PIERRE-AUGUSTE RENOIR
Le Chapeau Epinglé (1e planche).

Lithograph printed in dark olive green, 1897. 600x492 mm; 23 5/8x19 1/4 inches, full margins. Artist's proof, aside from the editions of 50 printed in sanguine, 100 printed in black and 50 printed in brown. Printed by Auguste Clot, Paris. Published by Vollard, Paris. A superb, richly-inked impression of this large, important lithograph.

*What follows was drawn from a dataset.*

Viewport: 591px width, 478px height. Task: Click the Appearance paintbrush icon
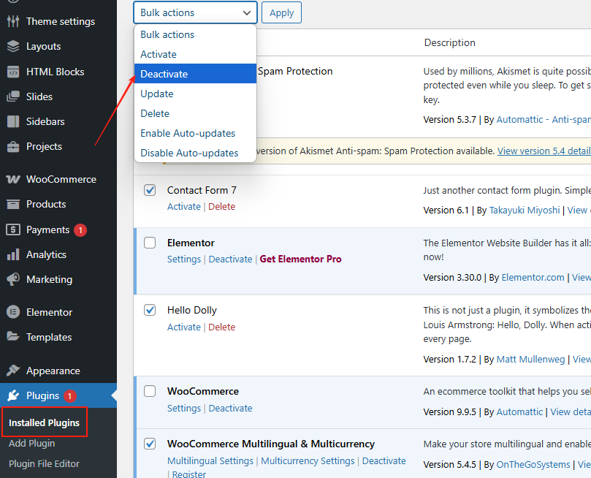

Renoir (1841-1919) made two versions of this lithograph: the first printed monochromatically in several different color editions and the second printed in nine colors combined. According to The Museum of Modern Art, New York, where there is an impression of the latter, " Le Chapeau Epinglé, one of Renoir's largest, most elaborate prints, is among the lithographs he published in the 1890s, when color lithography finally began to shed its commercial associations and became a vehicle for original expression. His efforts in this medium were greatly indebted to the enterprising encouragement of two men: the Parisian dealer Ambroise Vollard, who commissioned prints by contemporary artists, and eventually became the most important print publisher of his time; and Auguste Clot, the great lithography printer who printed many of Vollard's editions. Vollard believed that by using the finest paper and inks and employing the best master printers his editions would appeal to collectors as affordable alternatives to unique works.

To create this print, Renoir made a preliminary drawing on paper, which was transferred to the lithographic stone. He then reworked the image on the stone, using lithographic ink. After this state was printed, he colored an impression with pastel, which the printer then used as a guide for the preparation of the color print. The final print bears the kind of loose, feathery markings and vivid, atmospheric coloring that are hallmarks of Renoir's paintings. The subject, which Renoir had previously treated in a pastel and an oil painting of 1893, as well as in three etchings of 1894, is the painter Berthe Morisot's daughter, Julie, pinning flowers on her cousin Paulette's broad-brimmed hat. Delteil 29.